Support the new 768x768 model 2.0 from Stability-AI and all the other new models that just got released.

Proposed workflow

Go to Stable Diffusion Checkpoint selector
Select 768-v-ema.ckpt from the list
Create images just like with any other model
Extra ¨nice to have¨ option: set the resolution to 768x768 automatically when loading this model
Add support for the new 512x512 models: base + inpainting + depth
Add support for the new x4 upscaler model

Links

https://huggingface.co/stabilityai/stable-diffusion-2 https://huggingface.co/stabilityai/stable-diffusion-2-base https://huggingface.co/stabilityai/stable-diffusion-2-depth https://huggingface.co/stabilityai/stable-diffusion-2-inpainting https://huggingface.co/stabilityai/stable-diffusion-x4-upscaler/tree/main

768 model download link on HuggingFace: https://huggingface.co/stabilityai/stable-diffusion-2/blob/main/768-v-ema.ckpt 512 base model download link: https://huggingface.co/stabilityai/stable-diffusion-2-base/blob/main/512-base-ema.ckpt 512 depth model download link: https://huggingface.co/stabilityai/stable-diffusion-2-depth/blob/main/512-depth-ema.ckpt 512 inpainting model download link: https://huggingface.co/stabilityai/stable-diffusion-2-inpainting/blob/main/512-inpainting-ema.ckpt new x4 upscaler download link: https://huggingface.co/stabilityai/stable-diffusion-x4-upscaler/blob/main/x4-upscaler-ema.ckpt

Additional information

Here is the error message you get when trying to load the 768x768 2.0 model with the current release:

Traceback (most recent call last):
  File "C:\stable-diffusion-webui-master\venv\lib\site-packages\gradio\routes.py", line 284, in run_predict
    output = await app.blocks.process_api(
  File "C:\stable-diffusion-webui-master\venv\lib\site-packages\gradio\blocks.py", line 982, in process_api
    result = await self.call_function(fn_index, inputs, iterator)
  File "C:\stable-diffusion-webui-master\venv\lib\site-packages\gradio\blocks.py", line 824, in call_function
    prediction = await anyio.to_thread.run_sync(
  File "C:\stable-diffusion-webui-master\venv\lib\site-packages\anyio\to_thread.py", line 31, in run_sync
    return await get_asynclib().run_sync_in_worker_thread(
  File "C:\stable-diffusion-webui-master\venv\lib\site-packages\anyio\_backends\_asyncio.py", line 937, in run_sync_in_worker_thread
    return await future
  File "C:\stable-diffusion-webui-master\venv\lib\site-packages\anyio\_backends\_asyncio.py", line 867, in run
    result = context.run(func, *args)

· · ·

= To do =
- a) Reproduce the passage of the Stable Diffusion 2.0 support request starting with "Additional information" and going on through "self.call_function(fn_index, inputs, iterator)".
- b) In the Stable Diffusion 2.0 support request, which file does the proposed workflow say to select from the list in the Stable Diffusion Checkpoint selector?

= Dataset content =
· · ·

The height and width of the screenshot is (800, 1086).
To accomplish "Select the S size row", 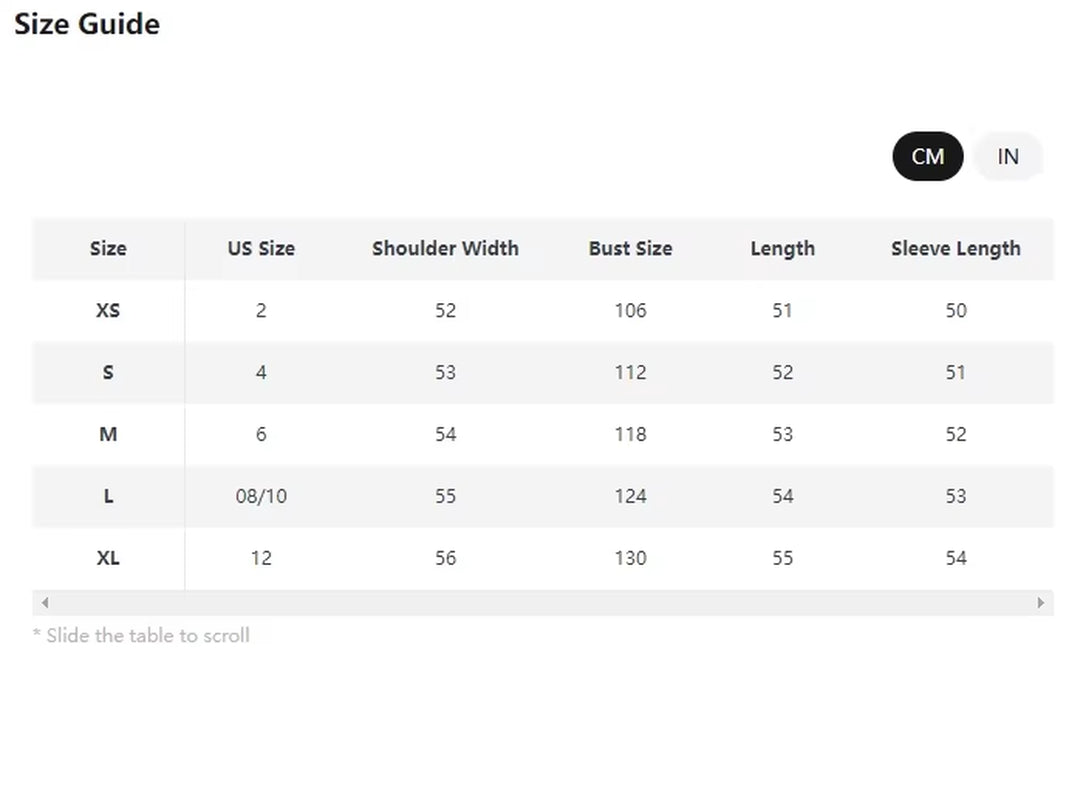I will click(108, 372).
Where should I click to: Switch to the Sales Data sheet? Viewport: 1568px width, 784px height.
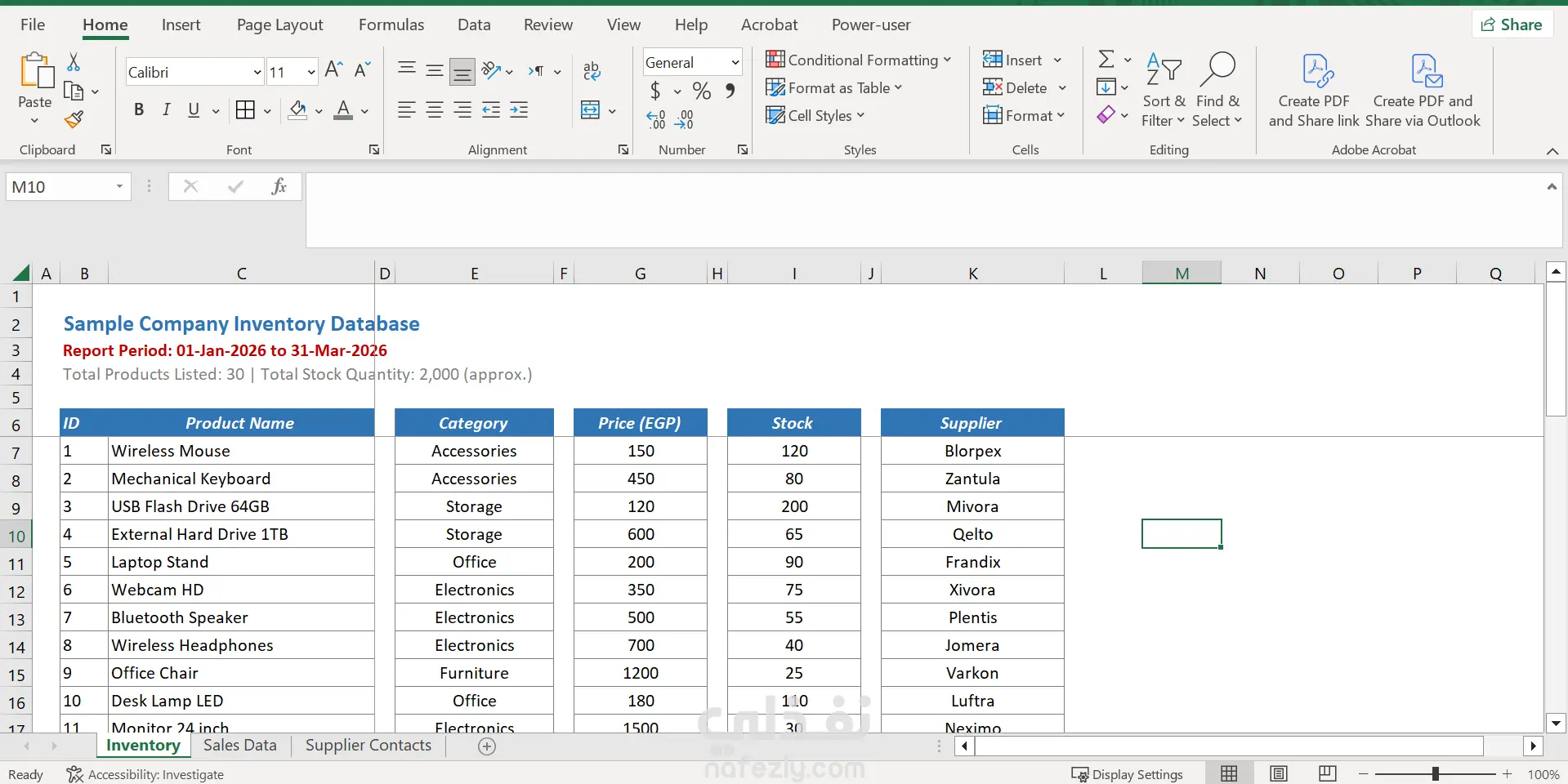pyautogui.click(x=239, y=746)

· · ·

= Solved tasks =
- a)
Additional information

Here is the error message you get when trying to load the 768x768 2.0 model with the current release:

Traceback (most recent call last):
  File "C:\stable-diffusion-webui-master\venv\lib\site-packages\gradio\routes.py", line 284, in run_predict
    output = await app.blocks.process_api(
  File "C:\stable-diffusion-webui-master\venv\lib\site-packages\gradio\blocks.py", line 982, in process_api
    result = await self.call_function(fn_index, inputs, iterator)

- b) 768-v-ema.ckpt